**Your instructions**: Which lines in the items below contain the string "Sukkasadon"? Case counts. Pull out each of those lines in full.

**Extracted information**:

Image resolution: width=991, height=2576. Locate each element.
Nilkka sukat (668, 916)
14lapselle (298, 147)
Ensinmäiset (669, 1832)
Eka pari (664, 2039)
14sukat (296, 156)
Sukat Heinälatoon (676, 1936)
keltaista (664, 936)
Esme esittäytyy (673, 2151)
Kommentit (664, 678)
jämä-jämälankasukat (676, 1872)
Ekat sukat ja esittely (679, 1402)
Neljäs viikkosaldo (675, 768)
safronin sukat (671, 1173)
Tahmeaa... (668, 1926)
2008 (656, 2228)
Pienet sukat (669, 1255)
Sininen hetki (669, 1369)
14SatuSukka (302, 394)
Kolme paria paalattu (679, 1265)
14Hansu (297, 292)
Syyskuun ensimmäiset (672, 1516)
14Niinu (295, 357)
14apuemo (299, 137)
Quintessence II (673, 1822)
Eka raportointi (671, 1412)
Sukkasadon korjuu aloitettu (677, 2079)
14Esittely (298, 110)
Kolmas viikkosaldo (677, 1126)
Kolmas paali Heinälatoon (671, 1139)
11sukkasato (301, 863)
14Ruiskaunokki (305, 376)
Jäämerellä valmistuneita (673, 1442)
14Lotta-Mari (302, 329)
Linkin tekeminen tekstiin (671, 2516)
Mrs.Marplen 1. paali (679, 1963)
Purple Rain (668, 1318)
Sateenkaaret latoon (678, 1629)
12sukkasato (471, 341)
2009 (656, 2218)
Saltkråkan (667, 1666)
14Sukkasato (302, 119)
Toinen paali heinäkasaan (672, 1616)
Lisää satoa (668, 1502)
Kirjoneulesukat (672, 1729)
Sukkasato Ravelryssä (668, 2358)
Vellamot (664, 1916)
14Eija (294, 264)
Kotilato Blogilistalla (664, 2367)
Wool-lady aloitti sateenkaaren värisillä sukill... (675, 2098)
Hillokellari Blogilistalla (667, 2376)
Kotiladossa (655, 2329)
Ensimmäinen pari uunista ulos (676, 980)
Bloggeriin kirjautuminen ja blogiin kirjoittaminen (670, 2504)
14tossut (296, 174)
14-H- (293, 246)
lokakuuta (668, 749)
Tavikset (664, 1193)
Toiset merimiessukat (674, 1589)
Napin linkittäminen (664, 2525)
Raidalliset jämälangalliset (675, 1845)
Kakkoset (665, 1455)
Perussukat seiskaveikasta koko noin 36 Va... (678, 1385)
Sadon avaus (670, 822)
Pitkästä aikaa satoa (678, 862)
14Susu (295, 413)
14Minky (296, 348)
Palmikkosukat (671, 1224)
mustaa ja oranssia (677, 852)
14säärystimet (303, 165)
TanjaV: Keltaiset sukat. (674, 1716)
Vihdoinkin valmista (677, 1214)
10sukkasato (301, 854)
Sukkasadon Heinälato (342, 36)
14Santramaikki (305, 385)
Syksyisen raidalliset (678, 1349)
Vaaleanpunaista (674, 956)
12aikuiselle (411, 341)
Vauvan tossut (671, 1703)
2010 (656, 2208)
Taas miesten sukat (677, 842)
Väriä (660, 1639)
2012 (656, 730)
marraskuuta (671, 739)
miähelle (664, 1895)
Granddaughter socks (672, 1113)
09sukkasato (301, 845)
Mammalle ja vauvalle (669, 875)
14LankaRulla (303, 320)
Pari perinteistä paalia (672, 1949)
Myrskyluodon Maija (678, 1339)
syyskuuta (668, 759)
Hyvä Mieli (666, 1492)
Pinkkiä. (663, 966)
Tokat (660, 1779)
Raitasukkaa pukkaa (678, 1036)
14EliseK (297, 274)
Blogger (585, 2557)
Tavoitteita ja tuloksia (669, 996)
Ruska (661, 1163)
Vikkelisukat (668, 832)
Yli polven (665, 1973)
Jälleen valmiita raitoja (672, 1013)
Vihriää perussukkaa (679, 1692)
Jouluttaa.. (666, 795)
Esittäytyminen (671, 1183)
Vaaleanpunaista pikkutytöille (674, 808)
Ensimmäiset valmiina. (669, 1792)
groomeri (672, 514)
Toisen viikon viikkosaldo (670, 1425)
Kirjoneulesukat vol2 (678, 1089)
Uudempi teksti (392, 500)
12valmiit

**Full answer**:
Sukkasadon korjuu aloitettu (677, 2079)
Sukkasadon Heinälato (342, 36)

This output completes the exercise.